POV-Ray : Newsgroups : povray.beta-test : crash in origin/master Server Time
29 Mar 2024 10:01:01 EDT (-0400)
  crash in origin/master (Message 11 to 17 of 17)  
<<< Previous 10 Messages Goto Initial 10 Messages
From: dick balaska
Subject: Re: crash in origin/master
Date: 13 Feb 2017 10:04:00
Message: <58a1cae0$1@news.povray.org>
Am 2017-02-12 19:14, also sprach clipka:
> Why do you ask? ;)

Mostly I'm irked at myself. This is the third reference to unix/readme 
in a week.  You'd think I'd figure out what that meant by now...


---
dik


Post a reply to this message

From: William F Pokorny
Subject: Re: crash in origin/master
Date: 13 Feb 2017 11:15:55
Message: <58a1dbbb$1@news.povray.org>
On 02/13/2017 06:35 AM, William F Pokorny wrote:
>
> FYI.
>
> Took an initial look and at, at least for the Ubuntu gnu debug compiles
> I have handy and current, I do not get the seg fault where the
> equivalent normal compile fails... Maybe an optimization tangled issue?
>
> I had a few existing normally compiled binaries handy from previous
> specific commits.
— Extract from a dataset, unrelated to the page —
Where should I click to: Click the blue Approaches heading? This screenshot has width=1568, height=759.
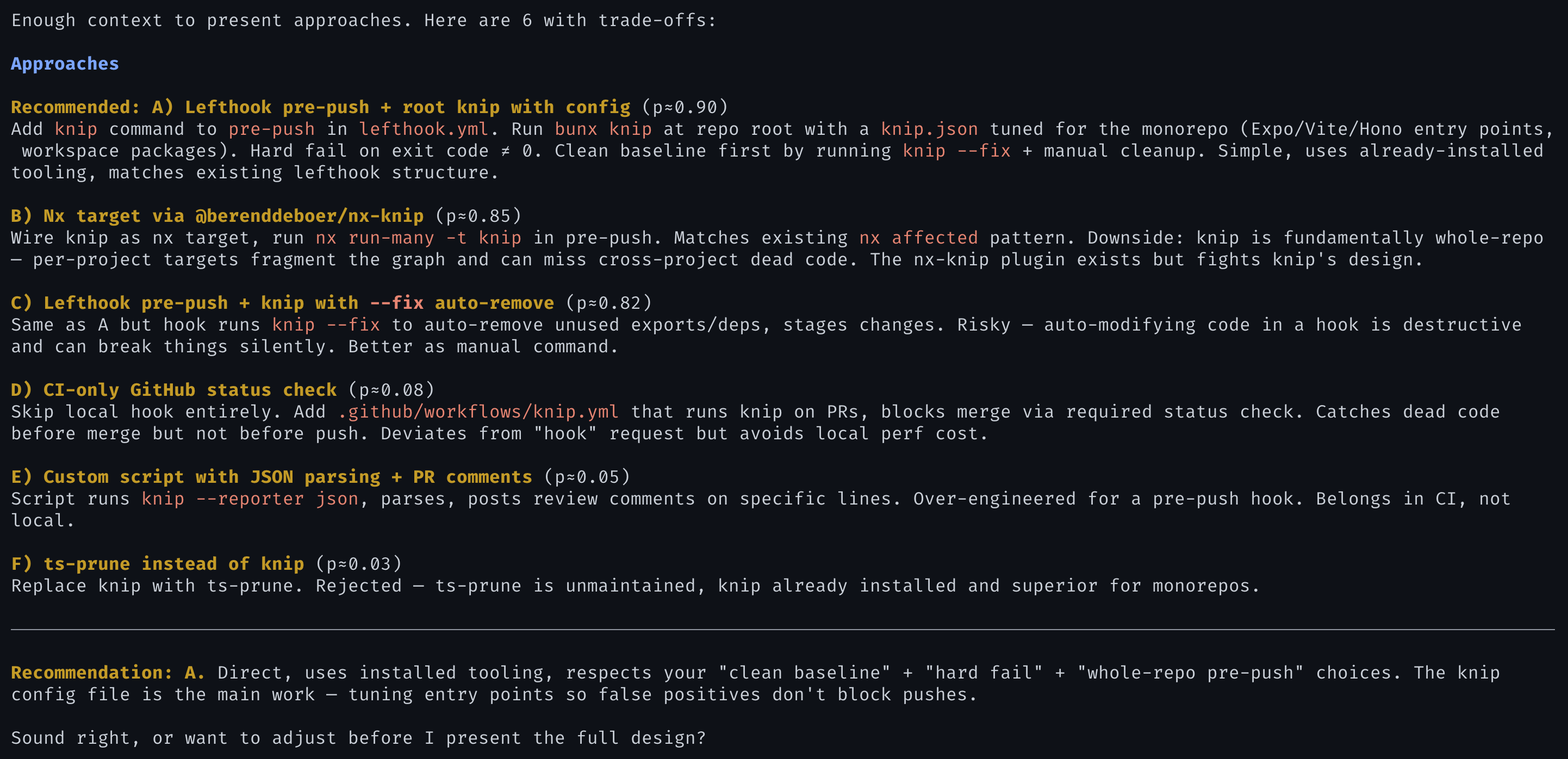tap(65, 64)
The last that worked for me was commit 7d06e7f, Fri
> Sep 9 09:50:47 2016 +0200. The first that failed was commit c6a6e98, Dec
> 20 13:55:46 2016 +0100.
>
> I'll have to step out for a while, but I'll plan to pick this up later
> this morning after checking in here.
>
> Bill P.
>

OK. The trigger for this segmentation fault seems to be commit: c52c176 
"Implemented basic Wavefront OBJ import. (#90)" where we also made 
changes to:

source/core/bounding/boundingbox.cpp

and

source/core/bounding/boundingbox.h

The specific trigger is a change in a find_axis() for loop where the 
problem additions have been commented so things work:

     for(i = first; i < last; i++)
     {
         bbox = &(Finite[i]->BBox);

         if(bbox->lowerLeft[X] < mins[X])
             mins[X] = bbox->lowerLeft[X];

         if(bbox->lowerLeft[X] + bbox->size[X] > maxs[X])
             maxs[X] = bbox->lowerLeft[X]; // + bbox->size[X]; // <--

         if(bbox->lowerLeft[Y] < mins[Y])
             mins[Y] = bbox->lowerLeft[Y];

         if(bbox->lowerLeft[Y] + bbox->size[Y] > maxs[Y])
             maxs[Y] = bbox->lowerLeft[Y]; // + bbox->size[Y]; // <--

         if(bbox->lowerLeft[Z] < mins[Z])
             mins[Z] = bbox->lowerLeft[Z];

         if(bbox->lowerLeft[Z] + bbox->size[Z] > maxs[Z])
             maxs[Z] = bbox->lowerLeft[Z]; // + bbox->size[Z]; // <--
     }

I see no difference in results, but I do not know the bounding code well 
enough to know if just backing the above additions from c52c176 is safe.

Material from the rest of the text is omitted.